Aloe polyphylla Schönland ex Pillans, the spiral aloe, traces back to Selmar Schönland's 1905 Lesotho material and was later validly published under Neville Stuart Pillans. It is a high-altitude endemic of the Lesotho Drakensberg and Maloti ranges, usually recorded on wet basalt cliffs and steep grassy slopes between about 2,000 and 2,700 m. Its defining character is the dense, ground-level rosette of pale grey-green stiff leaves arranged in a near-mathematical spiral, clockwise or anticlockwise in roughly equal numbers, with dark marginal teeth and a cold mountain temperament unlike most cultivated aloes.

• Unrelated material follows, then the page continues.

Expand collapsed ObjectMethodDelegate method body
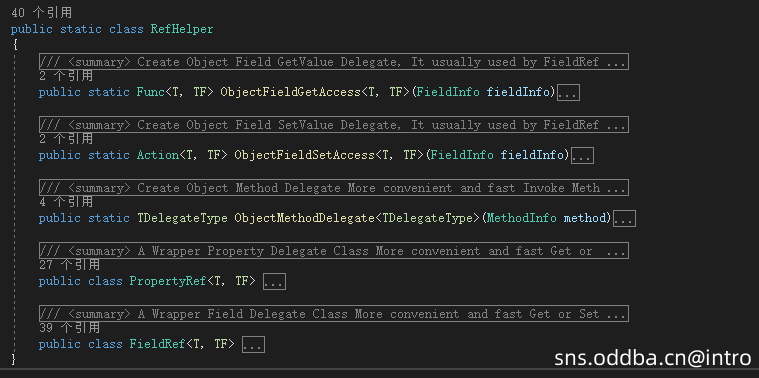 [624, 218]
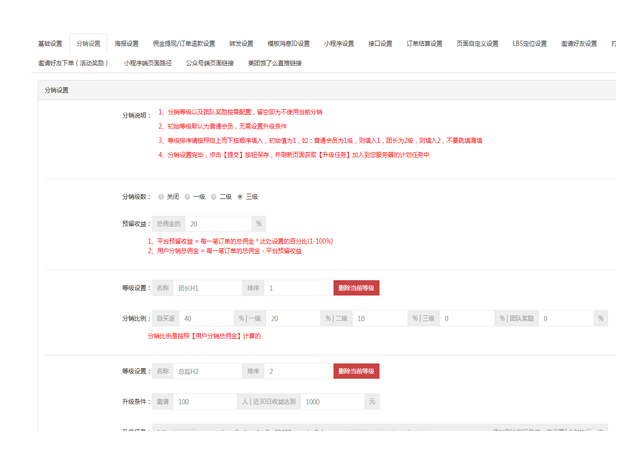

In habitat, A. polyphylla grows where snowmelt, mist, summer storms, and rapid drainage occur together. Roots push into gravelly basalt seams rather than deep desert sand. The air is cool, the nights are cold, and the plant is rarely exposed to long hot spells. It is listed on CITES Appendix I, the strictest CITES category, because wild plants and seed were heavily removed for international horticulture and because its entire natural range is small. Appendix I does not mean every plant in cultivation is illegal. It means international trade in wild-collected material is effectively prohibited, and legal nursery plants must be seed-grown or otherwise documented from authorised stock. If a seller cannot explain provenance, walk away.
Part of the Complete Aloe Guide.
Identification
The mature rosette is usually 40 to 60 cm across in cultivation, broader in old, well-sited plants outdoors. It remains stemless and solitary, with 100 or more triangular leaves packed into five visible ranks that create the famous Fibonacci spiral. The direction is not a cultivar trait. Seed batches usually produce clockwise and anticlockwise spirals at close to a 1:1 ratio, so paying a premium for one direction over the other is horticultural theatre.

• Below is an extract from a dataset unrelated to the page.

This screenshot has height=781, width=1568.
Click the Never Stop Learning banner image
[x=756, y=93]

Young plants are less obliging. Seedlings and small juveniles form ordinary-looking green rosettes for several years, and the spiral may not become obvious until year four or five. A 6 cm plant sold as "not spiralling yet" is not automatically misidentified. A 25 cm plant with no developing rank pattern deserves more suspicion.

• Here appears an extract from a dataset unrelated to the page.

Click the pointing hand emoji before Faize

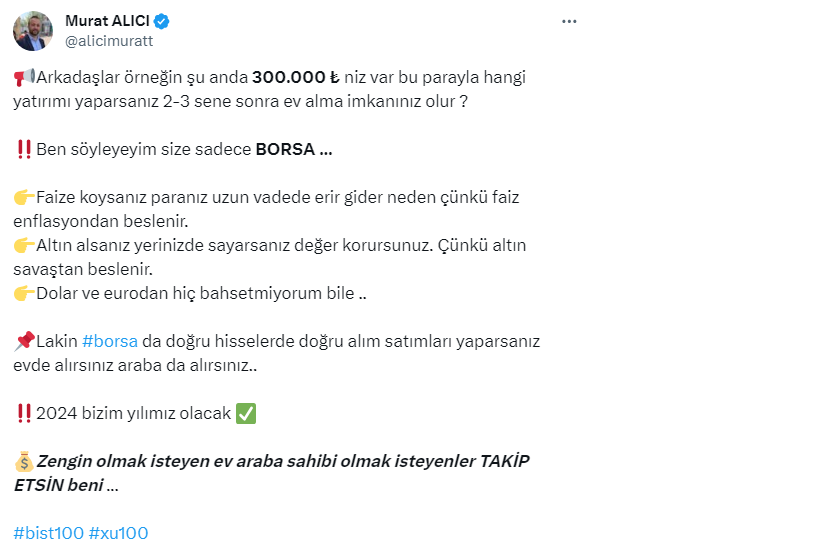[x=25, y=197]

Leaves are stiff, slightly incurved, and pale grey-green to glaucous green, with darker triangular teeth along the margins and a small dark terminal point. The leaf surface is not heavily spotted or tuberculate. Compared with Aloe aculeata, which has conspicuous prickles scattered over the leaf faces, A. polyphylla keeps its armour mostly on the margins. Compared with Aloe aristata (now usually treated as Aristaloe aristata), it is much larger, flatter, paler, and lacks the soft white thread-like markings common in that species.
Flowering is uncommon in pots and slow even in favourable cool gardens. A mature rosette may produce a stout branched inflorescence with salmon-pink to red tubular flowers, sometimes orange-red in strong light. The species is often described as monocarpic: the flowering rosette can decline after seed set rather than returning to regular annual bloom. In cultivation, many plants never reach the size and seasonal rhythm needed to test this properly. Do not buy this aloe for flowers. Buy it only if you can provide the climate the leaves require.
Cultivation
Light. Give very bright light with protection from hot glasshouse peaks. Outdoors in a cool maritime or upland climate, full sun is acceptable if roots remain cool and the plant has wind movement. In warmer inland climates, morning sun and bright afternoon shade are safer. Indoors, an unobstructed east or south-east window is better than a hot west-facing window that bakes the rosette at 32°C. Etiolated plants open out, lose the tight spiral, and become more rot-prone because the centre traps water.
Water. The rhythm is the opposite of many desert succulents. In habitat, winter and spring moisture from snowmelt and rain moves through the root zone quickly, while summer remains cool rather than scorching. For a potted plant, water thoroughly when the top 3 cm is dry but the lower root ball still feels faintly cool, then let excess drain immediately. In a 15 cm terracotta pot under 15 to 22°C conditions, that may mean every 7 to 10 days during active cool growth. In hot weather above 27°C, reduce water rather than increase it. Warm wet roots are how many cultivated plants are lost.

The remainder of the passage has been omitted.